Movie review: Disney and Pixar make sure that ‘Soul’ hits the right notes
This new Pixar film keeps two main characters at its fore: An adult human named Joe, and a very, very, very old soul - with a sardonic teenager’s sensibility - named or, actually, numbered 22.
You’ll find all sorts of souls populating “Soul.” There are unborn souls, waiting in Soul World to be transported to human bodies and life on Earth. That’s 22’s situation. There are lost souls who are trying to “find their way home.” And there are untethered souls. Joe is one of those; his body is in a holding pattern, stuck, for the time being, between The Great Beyond and The Great Before.
But the story starts in the real world, in New York City. Joe (Jaimie Foxx) is a middle school music teacher, who knows he has an important and hopefully influential job, but is also frustrated. He’s never stopped dreaming of being a jazz pianist, of using his musical gifts and following his lifelong passion. Out of the blue, the dream is realized. He auditions for and gets a gig with the Dorothea Williams Quartet at the Half-Note jazz club, starting later that night.
Watch out! Here comes some irony. Only a few minutes into the film, he’s in the (magnificently created) busy streets of New York, ecstatic over finally getting his big break, not paying attention to where he’s walking, doesn’t see an open manhole, falls in, and dies.
Well, no, he doesn’t die. But while his broken body is in a hospital bed, his soul shoots up to Soul World, where he’s on a moving sidewalk headed to The Great Beyond. He panics, runs off, and blunders into another area, The Great Before, where he’s mistaken as a former child psychologist, then assigned to mentor unborn soul 22 (Tina Fey) to help her find her spark. That’s the inspiration that will guide her through life when she’s sent to Earth.
This is pretty lofty material from a film studio that generally deals with the importance of family and friendship, and the pursuance of hopes and dreams but, to be fair, has also delved into the subjects of love and loss. “Soul” goes a step further, with its characters wondering about the meaning of life.

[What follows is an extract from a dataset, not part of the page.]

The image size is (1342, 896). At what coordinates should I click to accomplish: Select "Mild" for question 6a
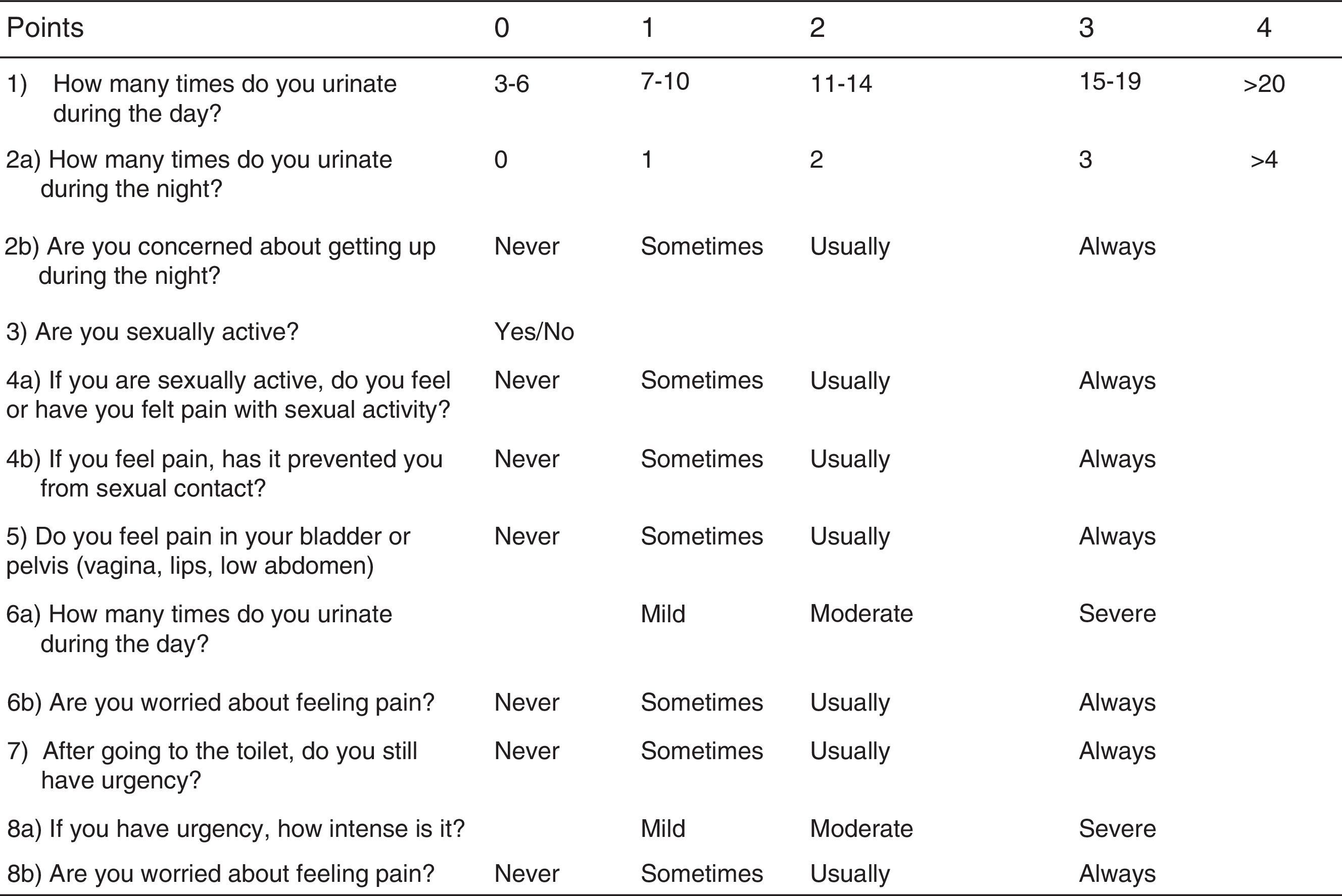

Relax, the folks at Pixar know what they’re doing. This is not a morose movie. It’s hopeful and charming and funny and wacky and a little scary (those creepy lost souls!), and it’s filled with heart.
The story sticks with Joe’s dreams, but it also brings in his relationship with 22. He only wants to get his body back and live again; she has no interest in life on Earth and wants to remain in Soul World. That’s where everything goes wrong - for both of them - and where the film’s fun begins, with part of it taking place in Soul World and the rest on Earth.
There’s a “transmission” problem, resulting in 22 experiencing life on Earth for the first time, and being in a human body (Joe’s) for the first time (How does one walk?), and eating for the first time (New York pizza!). Joe’s soul on Earth ends up being in a hospital therapy cat named Mr. Mittens.
Think of the dogs reacting to squirrels in Pixar’s “Up” to ready yourself for the abundant cat antics in “Soul.” Both films were directed and co-written by Pete Docter. Then add in Docter’s wild visual imagination and penchant for sight gags, in this case involving a foot chase through the city, samples of both abstract and psychedelic animation, and cameo appearances by Carl Jung, Mother Teresa, and Abe Lincoln.
Yet the film’s positive messages continue to shine through all of this. Joe’s dream is in danger of slipping away, but 22 is discovering that she may have a purpose on Earth - and in life - after all. That means they must work together to make things happen. Which is when complications set in, and the film turns more dramatic, but keeps its humor and inspiration intact.
It’s terrifically written, directed, acted, edited, animated and lit. Equally important, it has one of the best soundtracks in any Pixar film, with original music and performances by Stephen Colbert bandleader Jon Batiste. And yes, a soundtrack album has been released.
“Soul” is available on Disney+ starting Dec. 25.